CN 'Cautious' About Year

OTTAWA -- Even though segments of its business are booming, Canadian National Railway Co. remains guarded about its prospects for the year, according to the National Post.

Paul Tellier, the president and chief executive, said yesterday that despite impressive increases in some traffic -- such as 33% growth in revenue from forestry shipments -- the overall economy remains uncertain.

"We tend to be cautious and under-commit ... we are reasonably confident but we remain cautious because this is a difficult economy to read," he said during a media conference call following the release of first quarter results.

CN has told shareholders it would deliver 5% to 10% earnings per share growth in 2002.

In the first quarter ended Mar. 31, CN had net income of $230-million or $1.15 per share. That compares with $202-million ($1.03) in the previous year after excluding a $73-million (36¢) gain on the sale of the Detroit River Tunnel. Net income in the most recent quarter was improved 7% by the purchase in October of Wisconsin Central Transportation Corp.

The results were in line with analyst expectations. They were released after the markets closed yesterday, with CN up 27¢ at $80.12. Revenue in the quarter grew 8% to $1.5-billion but it was outstripped by a 9% rise in operating expenses.

As a result, CN's all-important operating ratio, a measure of efficiency, deteriorated slightly to 73.1% from 72.5% a year ago.

That fell short of the expectations of some observers such as Horst Hueniken, an analyst at TD Newcrest, who predicted the ratio would improve to 71%, and led Mr.
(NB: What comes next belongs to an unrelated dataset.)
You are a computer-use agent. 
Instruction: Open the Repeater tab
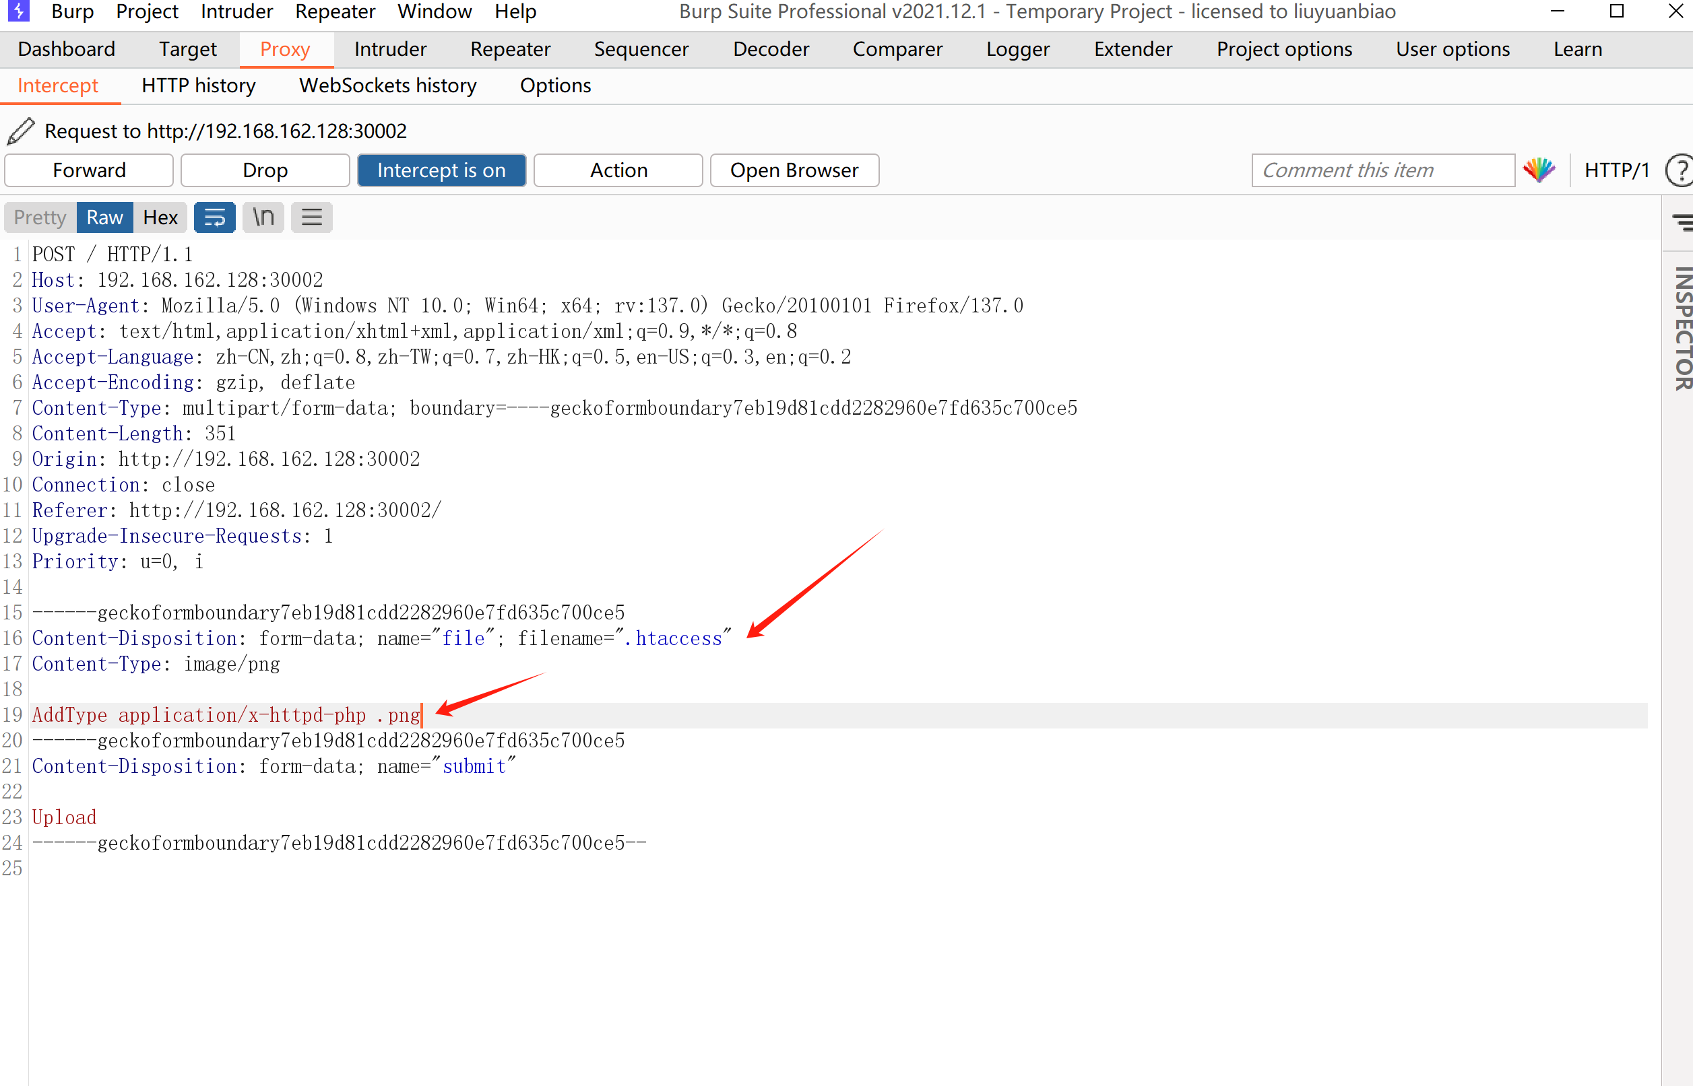point(510,49)
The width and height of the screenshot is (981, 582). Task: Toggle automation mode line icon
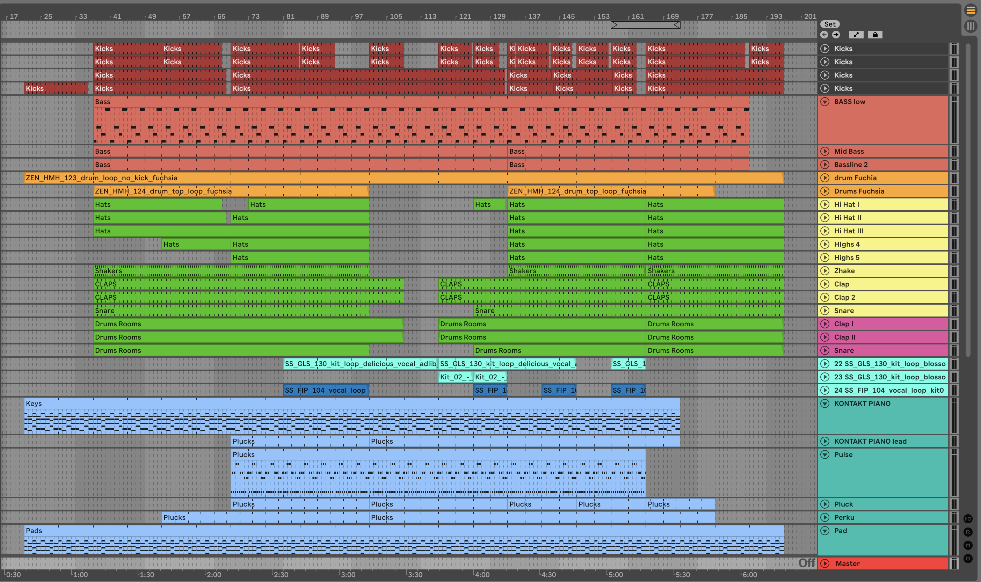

Tellier to declare costs are under control.

"Is this a temporary situation? Yes it is. And therefore is there going to be another increase of the same magnitude in the next quarter or the quarter after? The answer is no," he said.

He said the rise in the ratio -- one of only two such increases in seven years -- was due to higher labour costs and casualty expenses.

In the quarter, four of CN's seven main business segments increased, these included forest products up 33%, metal and minerals up 26%, automotive up 19% and petroleum and chemicals up 18%. Grain and fertilizers were down 16%, coal off 9% and intermodal down 1%.

Mr. Tellier said it is unknown whether the trends will hold for the year. For example, with tariffs looming on shipments of some lumber products to the U.S. from Canada, producers may be shipping as much as possible before the deadline.

Mr. Tellier also said the railway intends to vigorously fight a small railway's application to use its lines in Western Canada that is now before the Canadian Transportation Agency. It has asked the Federal Court to stop a hearing by the transport regulator set to start April 29.

"A very polite but accurate way to describe this is that this is a sham," he said, noting two similar applications have already failed.